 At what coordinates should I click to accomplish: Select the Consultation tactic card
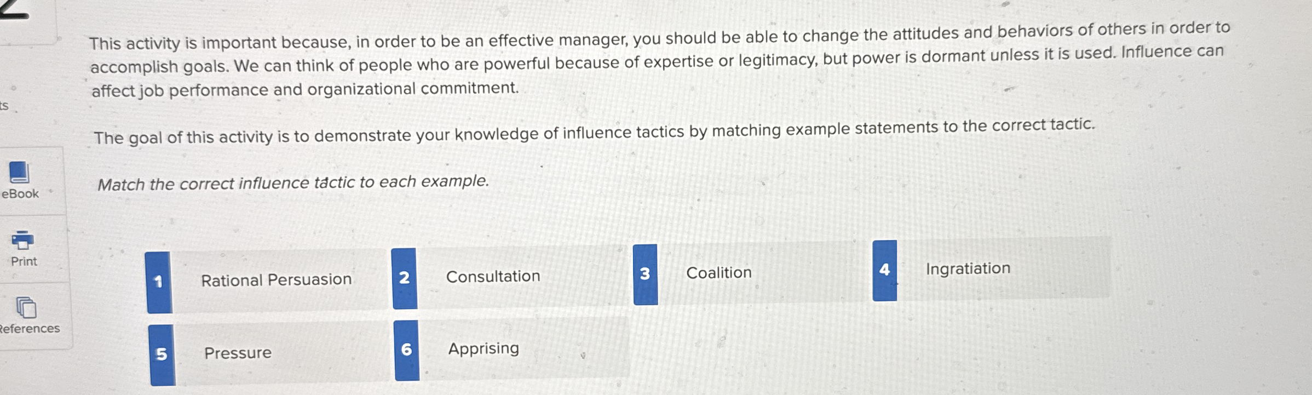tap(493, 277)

* * *

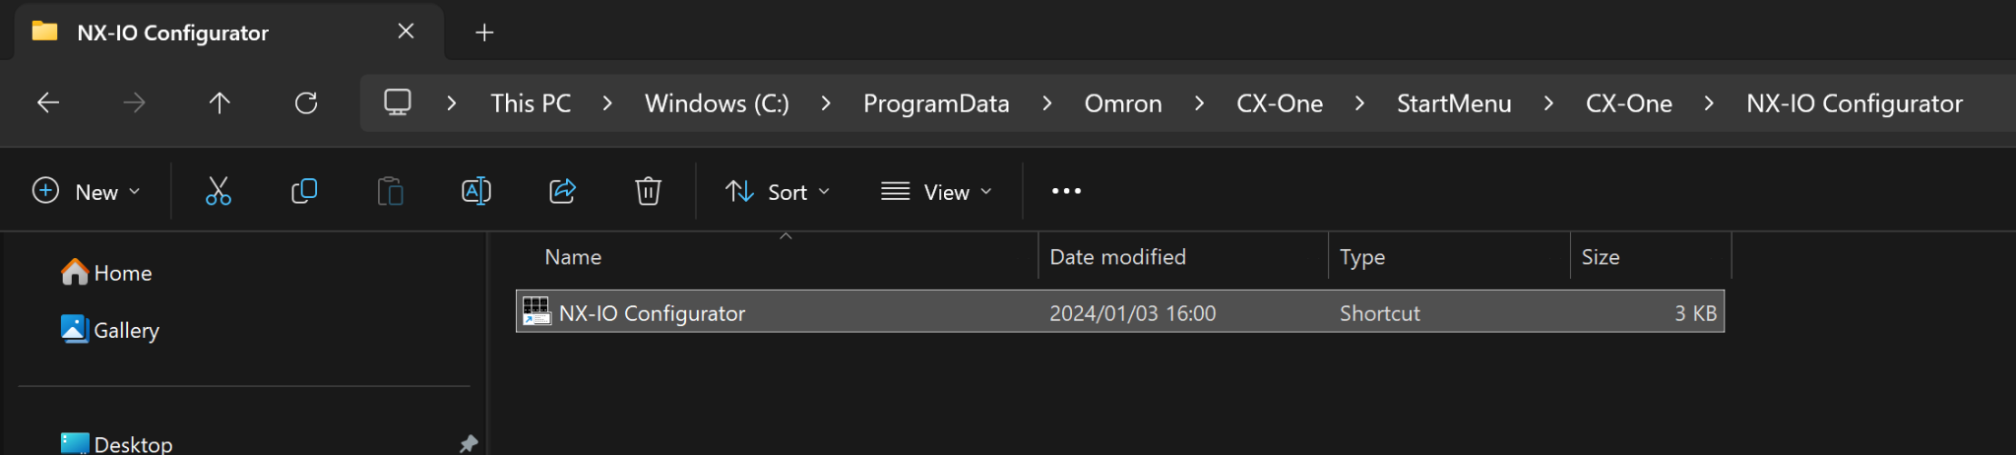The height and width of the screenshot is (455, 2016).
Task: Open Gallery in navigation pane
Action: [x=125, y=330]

...

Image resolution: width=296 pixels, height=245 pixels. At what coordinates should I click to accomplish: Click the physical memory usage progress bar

▶ [Work to complete]:
Which lines above contain the word "should"? List each of them in full.

▶ [Exercise result]:
 At what coordinates should I click to accomplish: Select the Consultation tactic card
Image resolution: width=296 pixels, height=245 pixels. At what coordinates should I click to accomplish: Click the physical memory usage progress bar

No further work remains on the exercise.